Thursday, December 01, 2022

the largest North American steam switcher was the Union Railroad’s unique 0-10-2, dubbed the “Union” type, built by Baldwin in Pennsylvania, weighing in at 644,510 pounds and delivering 90,000 pounds of tractive force, with another 17,150 pounds available from its booster. All that theoretically added up to 3,600 hp.


In the steam era, switch engines came in basically three sizes: 0-4-0, 0-6-0, and 0-8-0. They ranged from diminutive shop switchers — typically 0-4-0s, pretty much a pre-1900 machine — to huge switchers such as Indiana Harbor Belt’s three U-4a class 0-8-0s of 1927, three-cylinder behemoths that weighed 364,000 pounds and could muster up to 74,400 pounds of tractive force, with another 12,000 pounds with the booster cut in.

The Union Railroad is relatively unknown outside the Pittsburgh region. It is one of several lines formerly owned by U.S. Steel and heavily oriented toward industrial and ore-delivery operations, operating on about 200 miles of yard track and 65 miles of main line serving industrial customers within a 10-mile radius in Allegheny County.

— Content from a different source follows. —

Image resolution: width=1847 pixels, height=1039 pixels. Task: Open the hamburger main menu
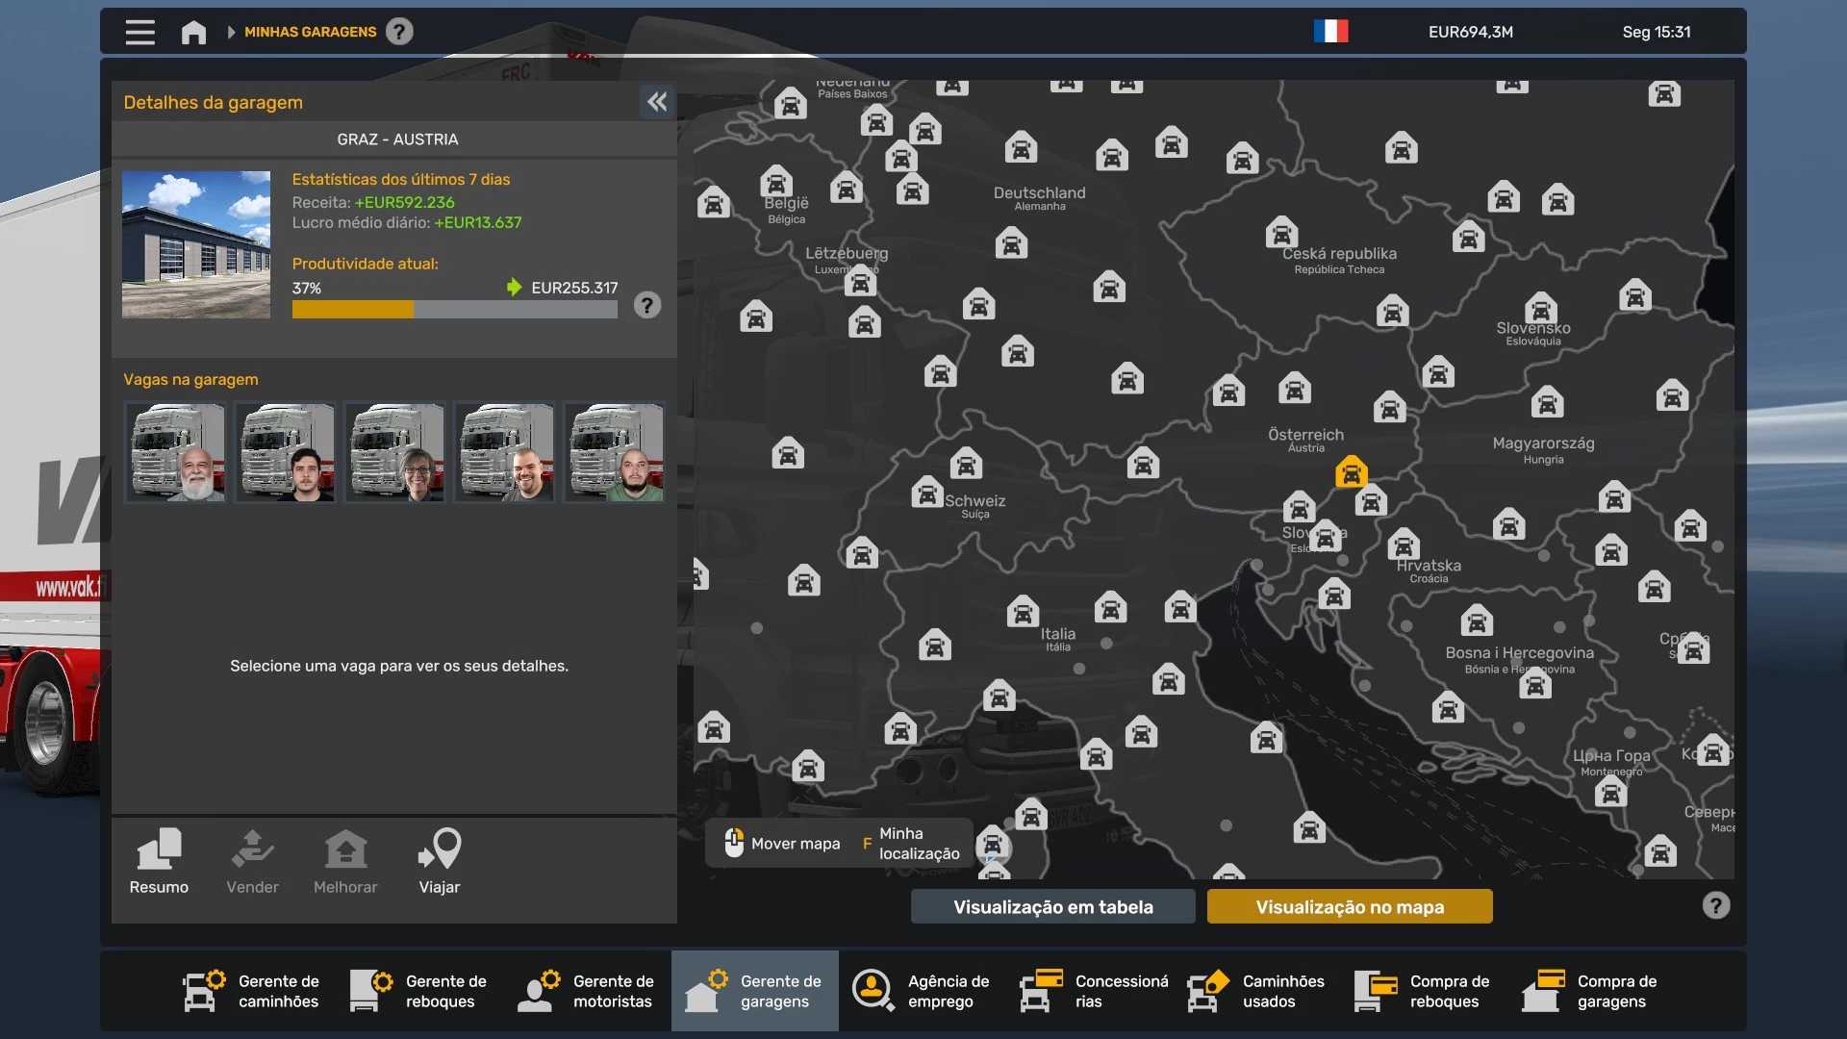click(139, 32)
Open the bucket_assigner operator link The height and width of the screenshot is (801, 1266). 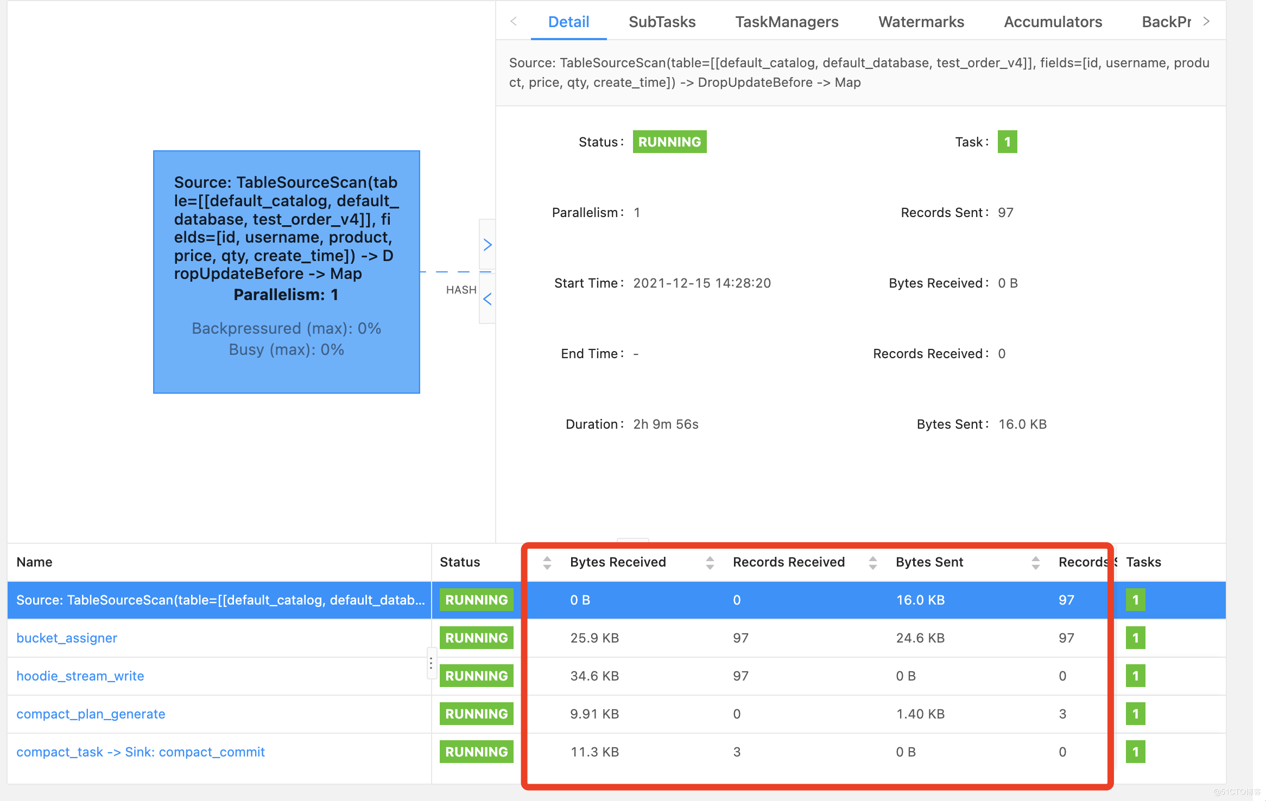point(67,638)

The machine met a very specific need: obviate pushers used at two locations where grades reached 2.5%. A five-coupled engine was determined to be the answer, augmented by that extended two-wheel trailing truck supporting a large firebox.

The 0-10-2 was surprisingly compact, despite its claim as biggest steam switcher. Its huge boiler, measuring just 70 feet in length, was abbreviated on account of turntable length and other restrictions, and accomplished in part by dispensing with the engine truck and making the tender a rather short but tall affair. Its ungainly appearance was mollified to some extent by boiler jacketing extending to the end of the smokebox.


The 0-10-2s put in nearly a solid decade of faithful service before the Union was obligated to join the movement toward dieselization in Pittsburgh, borne of the smoke-choked city’s push for cleaner air. Still way too useful to scrap, the nine Unions in 1949 were transferred to another U.S. Steel road, the Duluth, Missabe & Iron Range at Proctor, Minn., where biggest steam switchers went to work on the Iron Range for another decade, renumbered as 600-class engines.